§ **Work to be completed**
Gather every line of the entries that contains the word "price", treating uppercase and lowercase as different.

§ **Input records**
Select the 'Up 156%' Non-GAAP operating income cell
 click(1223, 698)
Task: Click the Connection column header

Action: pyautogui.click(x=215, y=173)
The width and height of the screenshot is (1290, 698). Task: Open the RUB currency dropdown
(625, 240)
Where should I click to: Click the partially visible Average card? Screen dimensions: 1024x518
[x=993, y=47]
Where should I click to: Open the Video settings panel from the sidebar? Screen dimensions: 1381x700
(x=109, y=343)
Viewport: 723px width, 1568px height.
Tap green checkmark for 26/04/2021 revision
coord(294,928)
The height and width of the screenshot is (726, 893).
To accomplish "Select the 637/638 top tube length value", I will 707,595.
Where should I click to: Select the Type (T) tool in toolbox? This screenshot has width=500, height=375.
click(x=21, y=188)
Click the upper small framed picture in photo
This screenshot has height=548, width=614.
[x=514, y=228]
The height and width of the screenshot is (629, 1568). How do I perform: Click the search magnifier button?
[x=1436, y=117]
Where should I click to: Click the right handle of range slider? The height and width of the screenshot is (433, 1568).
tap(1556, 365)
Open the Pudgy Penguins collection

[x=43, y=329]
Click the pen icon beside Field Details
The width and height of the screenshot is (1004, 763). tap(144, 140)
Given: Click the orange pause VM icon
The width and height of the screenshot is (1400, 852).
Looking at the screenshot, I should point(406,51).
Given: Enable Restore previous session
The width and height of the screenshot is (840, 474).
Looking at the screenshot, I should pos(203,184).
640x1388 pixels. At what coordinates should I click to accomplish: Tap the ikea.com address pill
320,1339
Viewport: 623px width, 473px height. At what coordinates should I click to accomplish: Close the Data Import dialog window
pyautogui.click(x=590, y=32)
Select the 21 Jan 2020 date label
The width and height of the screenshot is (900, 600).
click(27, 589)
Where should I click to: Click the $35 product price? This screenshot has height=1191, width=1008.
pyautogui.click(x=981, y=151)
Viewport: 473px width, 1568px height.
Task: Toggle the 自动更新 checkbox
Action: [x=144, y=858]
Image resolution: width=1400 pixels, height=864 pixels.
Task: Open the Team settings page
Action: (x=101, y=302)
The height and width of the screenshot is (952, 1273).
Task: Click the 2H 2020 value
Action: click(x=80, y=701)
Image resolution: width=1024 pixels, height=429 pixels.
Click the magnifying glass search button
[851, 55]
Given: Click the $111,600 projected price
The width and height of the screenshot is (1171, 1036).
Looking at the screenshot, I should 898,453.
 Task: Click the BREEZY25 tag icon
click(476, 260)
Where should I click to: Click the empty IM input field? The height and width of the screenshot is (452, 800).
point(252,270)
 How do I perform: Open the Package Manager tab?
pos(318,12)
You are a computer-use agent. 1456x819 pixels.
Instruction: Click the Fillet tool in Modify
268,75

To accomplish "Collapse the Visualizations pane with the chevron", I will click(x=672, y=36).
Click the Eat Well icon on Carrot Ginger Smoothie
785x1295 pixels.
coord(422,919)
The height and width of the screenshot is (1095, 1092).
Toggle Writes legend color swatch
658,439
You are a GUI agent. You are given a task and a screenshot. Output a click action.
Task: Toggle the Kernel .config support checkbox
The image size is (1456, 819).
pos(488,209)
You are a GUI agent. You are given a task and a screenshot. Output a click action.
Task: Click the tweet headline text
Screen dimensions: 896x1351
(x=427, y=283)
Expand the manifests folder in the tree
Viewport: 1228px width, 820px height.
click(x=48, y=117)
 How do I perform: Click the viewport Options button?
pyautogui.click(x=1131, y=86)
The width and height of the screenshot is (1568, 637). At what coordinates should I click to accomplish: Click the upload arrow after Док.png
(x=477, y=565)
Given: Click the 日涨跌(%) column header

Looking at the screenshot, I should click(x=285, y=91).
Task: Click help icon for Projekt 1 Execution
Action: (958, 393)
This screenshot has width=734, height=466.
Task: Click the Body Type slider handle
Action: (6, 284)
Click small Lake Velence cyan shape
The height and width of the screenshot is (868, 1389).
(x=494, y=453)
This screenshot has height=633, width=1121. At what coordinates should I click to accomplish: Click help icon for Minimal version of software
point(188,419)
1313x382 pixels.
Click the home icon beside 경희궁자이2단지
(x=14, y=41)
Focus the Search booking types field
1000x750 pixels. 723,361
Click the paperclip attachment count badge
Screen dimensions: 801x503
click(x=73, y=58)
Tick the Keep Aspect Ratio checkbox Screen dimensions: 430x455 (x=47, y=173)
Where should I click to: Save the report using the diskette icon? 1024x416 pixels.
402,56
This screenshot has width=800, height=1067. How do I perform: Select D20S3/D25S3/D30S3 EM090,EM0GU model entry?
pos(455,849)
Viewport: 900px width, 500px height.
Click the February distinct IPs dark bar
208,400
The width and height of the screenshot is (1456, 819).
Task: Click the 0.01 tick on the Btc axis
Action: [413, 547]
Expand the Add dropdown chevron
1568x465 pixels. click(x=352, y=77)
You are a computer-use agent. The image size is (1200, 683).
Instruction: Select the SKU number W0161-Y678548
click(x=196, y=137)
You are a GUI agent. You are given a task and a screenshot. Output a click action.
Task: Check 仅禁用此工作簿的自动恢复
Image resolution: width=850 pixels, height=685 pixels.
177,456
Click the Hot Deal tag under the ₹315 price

§ **Reply**
Where should I click to: Click the $35 product price? This screenshot has height=1191, width=1008.
Given: Click the $111,600 projected price
Click the Hot Deal tag under the ₹315 price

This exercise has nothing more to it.